§ **Stored records**:
-- Opening Marker --
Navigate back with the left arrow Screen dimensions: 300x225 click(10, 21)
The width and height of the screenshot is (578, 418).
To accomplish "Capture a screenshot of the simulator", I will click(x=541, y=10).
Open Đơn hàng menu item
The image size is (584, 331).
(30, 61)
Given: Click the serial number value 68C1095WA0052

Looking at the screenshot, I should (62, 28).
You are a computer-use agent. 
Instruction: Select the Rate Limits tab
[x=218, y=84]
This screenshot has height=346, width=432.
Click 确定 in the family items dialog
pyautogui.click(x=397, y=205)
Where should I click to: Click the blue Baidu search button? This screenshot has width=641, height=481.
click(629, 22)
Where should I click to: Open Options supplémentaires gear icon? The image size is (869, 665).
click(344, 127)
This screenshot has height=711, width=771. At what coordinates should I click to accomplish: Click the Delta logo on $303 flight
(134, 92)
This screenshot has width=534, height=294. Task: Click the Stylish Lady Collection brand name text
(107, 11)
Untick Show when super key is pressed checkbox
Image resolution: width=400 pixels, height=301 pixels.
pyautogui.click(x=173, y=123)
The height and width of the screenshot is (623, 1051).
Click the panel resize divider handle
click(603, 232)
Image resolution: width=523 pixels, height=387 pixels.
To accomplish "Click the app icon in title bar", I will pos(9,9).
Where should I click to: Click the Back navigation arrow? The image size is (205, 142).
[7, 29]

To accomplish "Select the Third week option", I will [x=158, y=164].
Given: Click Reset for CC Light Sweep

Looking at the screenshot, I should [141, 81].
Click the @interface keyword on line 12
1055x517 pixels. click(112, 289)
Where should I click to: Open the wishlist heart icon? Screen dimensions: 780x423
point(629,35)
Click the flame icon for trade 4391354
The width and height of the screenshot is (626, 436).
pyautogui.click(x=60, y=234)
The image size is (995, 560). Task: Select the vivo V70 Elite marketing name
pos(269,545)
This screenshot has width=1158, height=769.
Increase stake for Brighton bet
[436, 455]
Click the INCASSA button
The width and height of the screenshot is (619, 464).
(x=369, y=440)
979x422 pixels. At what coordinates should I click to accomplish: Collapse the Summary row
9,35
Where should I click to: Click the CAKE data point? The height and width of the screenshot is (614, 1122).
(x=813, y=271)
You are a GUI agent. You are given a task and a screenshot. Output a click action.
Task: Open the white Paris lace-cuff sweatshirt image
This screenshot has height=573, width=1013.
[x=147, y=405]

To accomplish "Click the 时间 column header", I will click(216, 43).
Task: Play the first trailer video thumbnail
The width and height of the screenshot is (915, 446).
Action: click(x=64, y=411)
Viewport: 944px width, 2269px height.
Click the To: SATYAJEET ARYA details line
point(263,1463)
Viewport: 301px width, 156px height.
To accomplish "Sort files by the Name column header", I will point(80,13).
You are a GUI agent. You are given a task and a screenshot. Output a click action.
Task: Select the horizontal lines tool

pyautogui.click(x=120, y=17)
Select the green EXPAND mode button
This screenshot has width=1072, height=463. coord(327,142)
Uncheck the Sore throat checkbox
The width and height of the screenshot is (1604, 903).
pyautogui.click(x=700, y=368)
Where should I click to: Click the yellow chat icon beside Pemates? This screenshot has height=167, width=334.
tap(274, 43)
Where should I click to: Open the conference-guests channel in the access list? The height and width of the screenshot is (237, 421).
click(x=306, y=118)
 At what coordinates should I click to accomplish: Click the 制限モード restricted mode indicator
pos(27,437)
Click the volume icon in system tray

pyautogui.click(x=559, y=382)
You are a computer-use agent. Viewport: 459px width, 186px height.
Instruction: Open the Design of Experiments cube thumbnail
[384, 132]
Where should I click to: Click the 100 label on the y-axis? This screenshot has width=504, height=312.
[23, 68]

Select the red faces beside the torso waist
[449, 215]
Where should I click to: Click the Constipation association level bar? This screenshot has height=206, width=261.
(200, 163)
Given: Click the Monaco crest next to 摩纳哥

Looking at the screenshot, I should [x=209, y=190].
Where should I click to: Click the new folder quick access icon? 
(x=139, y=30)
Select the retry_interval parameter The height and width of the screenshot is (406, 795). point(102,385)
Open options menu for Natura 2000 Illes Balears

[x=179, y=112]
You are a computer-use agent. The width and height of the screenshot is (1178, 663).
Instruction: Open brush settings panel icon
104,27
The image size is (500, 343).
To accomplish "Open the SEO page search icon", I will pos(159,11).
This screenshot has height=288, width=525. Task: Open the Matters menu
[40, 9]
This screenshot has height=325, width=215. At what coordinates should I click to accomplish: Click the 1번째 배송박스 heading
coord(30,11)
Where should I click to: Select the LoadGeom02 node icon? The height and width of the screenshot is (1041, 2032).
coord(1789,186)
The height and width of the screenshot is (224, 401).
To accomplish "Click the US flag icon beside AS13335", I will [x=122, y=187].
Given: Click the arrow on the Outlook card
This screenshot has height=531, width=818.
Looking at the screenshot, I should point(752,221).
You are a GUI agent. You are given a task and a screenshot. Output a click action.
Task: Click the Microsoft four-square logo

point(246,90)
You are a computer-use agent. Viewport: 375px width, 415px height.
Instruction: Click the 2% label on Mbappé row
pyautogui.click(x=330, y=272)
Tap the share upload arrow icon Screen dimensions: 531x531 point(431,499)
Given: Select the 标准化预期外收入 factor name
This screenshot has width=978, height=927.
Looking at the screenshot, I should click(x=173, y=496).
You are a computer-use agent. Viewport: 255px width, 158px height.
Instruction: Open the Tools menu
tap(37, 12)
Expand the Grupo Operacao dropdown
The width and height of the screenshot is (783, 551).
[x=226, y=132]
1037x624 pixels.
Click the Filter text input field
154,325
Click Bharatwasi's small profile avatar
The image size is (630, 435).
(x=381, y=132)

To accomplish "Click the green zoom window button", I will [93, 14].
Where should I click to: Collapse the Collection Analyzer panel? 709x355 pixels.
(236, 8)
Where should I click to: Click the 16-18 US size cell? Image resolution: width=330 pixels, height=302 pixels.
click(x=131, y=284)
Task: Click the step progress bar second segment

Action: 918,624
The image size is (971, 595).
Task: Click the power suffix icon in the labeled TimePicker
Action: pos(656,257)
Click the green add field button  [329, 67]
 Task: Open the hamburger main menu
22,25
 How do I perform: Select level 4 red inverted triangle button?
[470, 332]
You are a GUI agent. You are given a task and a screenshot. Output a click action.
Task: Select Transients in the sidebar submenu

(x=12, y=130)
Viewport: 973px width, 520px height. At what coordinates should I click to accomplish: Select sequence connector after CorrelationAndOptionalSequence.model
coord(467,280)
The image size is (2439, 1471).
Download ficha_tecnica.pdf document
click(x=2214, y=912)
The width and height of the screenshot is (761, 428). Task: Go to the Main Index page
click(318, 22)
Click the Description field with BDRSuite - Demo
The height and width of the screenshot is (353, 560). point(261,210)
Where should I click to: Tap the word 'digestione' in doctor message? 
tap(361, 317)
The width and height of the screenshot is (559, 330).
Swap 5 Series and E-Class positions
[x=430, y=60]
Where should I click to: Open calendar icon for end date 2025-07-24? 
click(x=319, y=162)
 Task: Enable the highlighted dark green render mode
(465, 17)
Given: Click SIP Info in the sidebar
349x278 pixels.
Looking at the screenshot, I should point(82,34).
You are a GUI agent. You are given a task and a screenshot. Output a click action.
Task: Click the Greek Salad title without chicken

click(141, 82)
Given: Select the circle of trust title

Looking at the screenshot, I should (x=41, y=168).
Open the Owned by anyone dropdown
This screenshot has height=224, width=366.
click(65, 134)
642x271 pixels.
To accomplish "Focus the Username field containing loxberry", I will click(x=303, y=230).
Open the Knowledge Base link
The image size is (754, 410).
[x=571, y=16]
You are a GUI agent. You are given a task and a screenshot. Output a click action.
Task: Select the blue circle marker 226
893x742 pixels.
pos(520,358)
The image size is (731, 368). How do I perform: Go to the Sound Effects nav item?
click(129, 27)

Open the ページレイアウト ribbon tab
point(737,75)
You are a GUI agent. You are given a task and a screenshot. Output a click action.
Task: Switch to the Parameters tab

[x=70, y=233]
-- Closing Marker --
§ **Task**:
Repeat the lines from the first one in the records through the line containing "The height and width of the screenshot is (623, 1051).", exactly as written, and nothing else.

§ **Your solution**:
Navigate back with the left arrow Screen dimensions: 300x225 click(10, 21)
The width and height of the screenshot is (578, 418).
To accomplish "Capture a screenshot of the simulator", I will click(x=541, y=10).
Open Đơn hàng menu item
The image size is (584, 331).
(30, 61)
Given: Click the serial number value 68C1095WA0052

Looking at the screenshot, I should (62, 28).
You are a computer-use agent. 
Instruction: Select the Rate Limits tab
[x=218, y=84]
This screenshot has height=346, width=432.
Click 确定 in the family items dialog
pyautogui.click(x=397, y=205)
Where should I click to: Click the blue Baidu search button? This screenshot has width=641, height=481.
click(629, 22)
Where should I click to: Open Options supplémentaires gear icon? The image size is (869, 665).
click(344, 127)
This screenshot has height=711, width=771. At what coordinates should I click to accomplish: Click the Delta logo on $303 flight
(134, 92)
This screenshot has width=534, height=294. Task: Click the Stylish Lady Collection brand name text
(107, 11)
Untick Show when super key is pressed checkbox
Image resolution: width=400 pixels, height=301 pixels.
pyautogui.click(x=173, y=123)
The height and width of the screenshot is (623, 1051).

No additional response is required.